Stored data
════════════════════

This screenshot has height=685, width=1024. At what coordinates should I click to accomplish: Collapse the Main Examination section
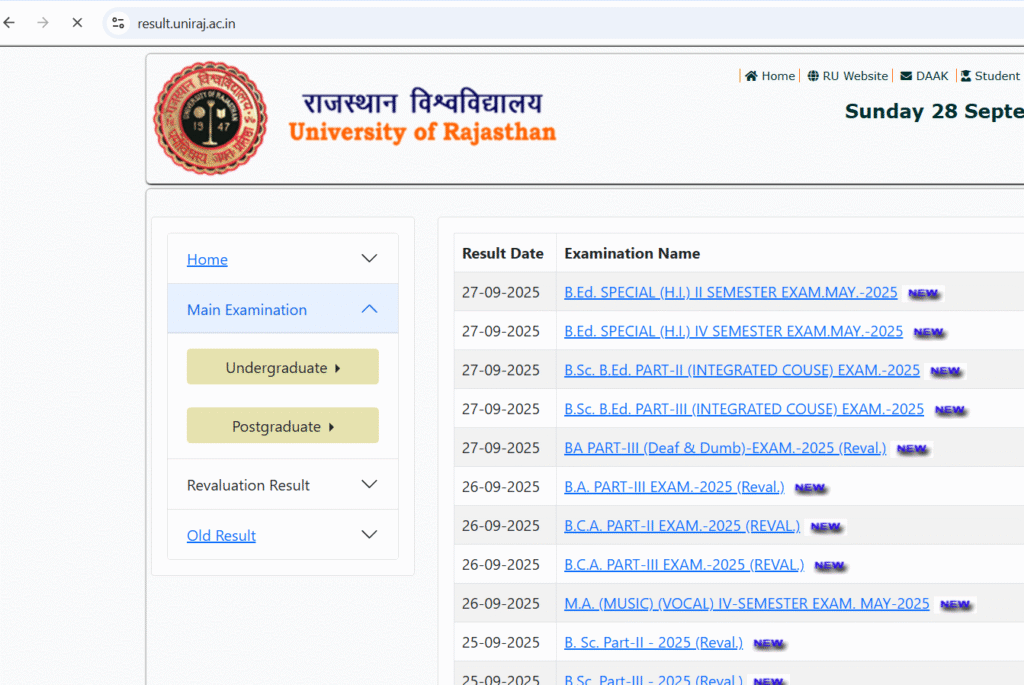(x=369, y=310)
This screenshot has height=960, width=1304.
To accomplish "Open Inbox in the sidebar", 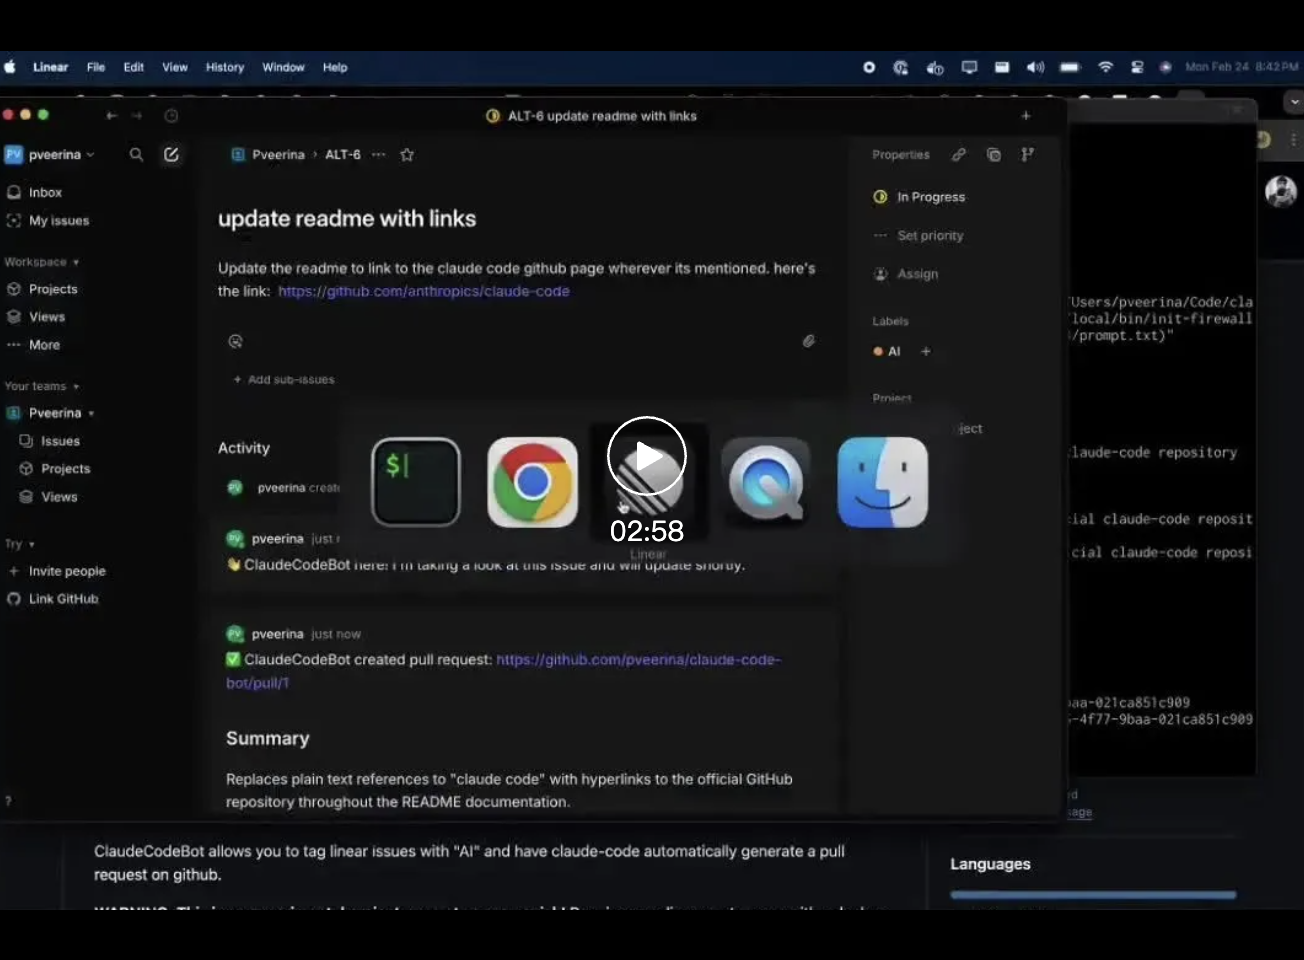I will [45, 192].
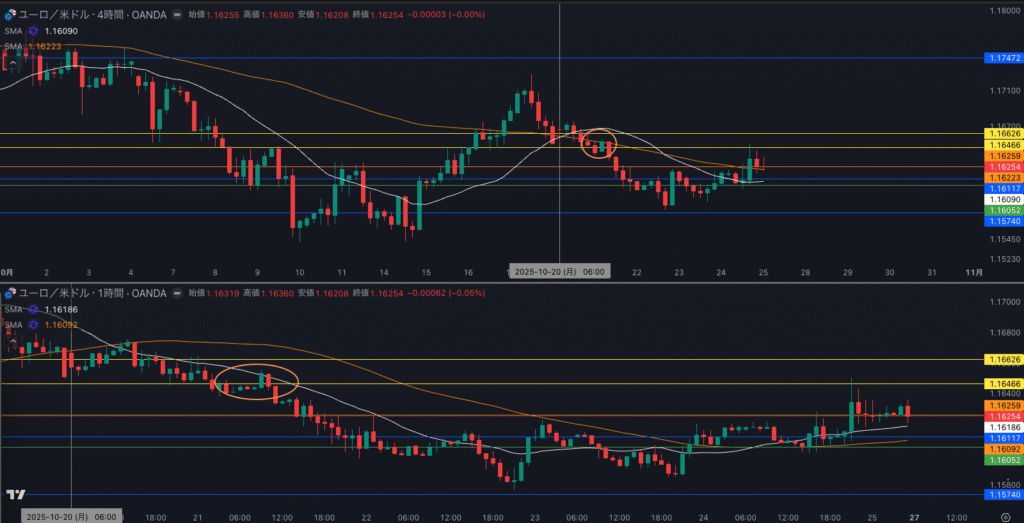The image size is (1024, 523).
Task: Toggle the round button after 1時間 OANDA title
Action: (x=177, y=293)
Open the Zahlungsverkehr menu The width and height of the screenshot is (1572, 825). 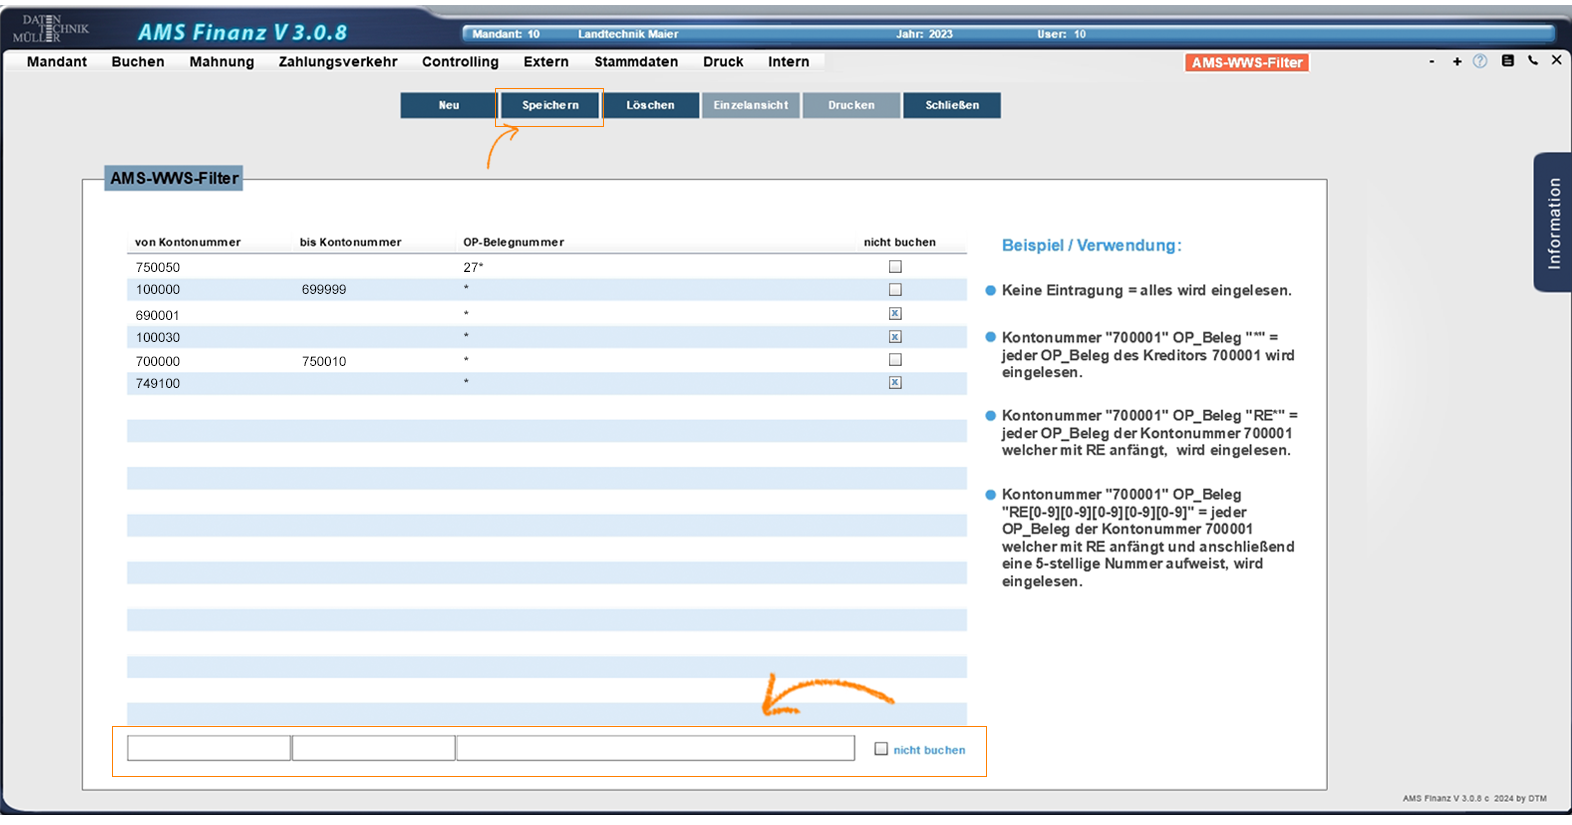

════════════════════

• [Your instructions]:
In the answer, include exactly the lines from the top of the entries through the line containing "This screenshot has height=960, width=1304.", and nothing else, not even the pictures.

• [Task solution]:
This screenshot has height=685, width=1024. At what coordinates should I click to accomplish: Collapse the Main Examination section
(x=369, y=310)
This screenshot has height=960, width=1304.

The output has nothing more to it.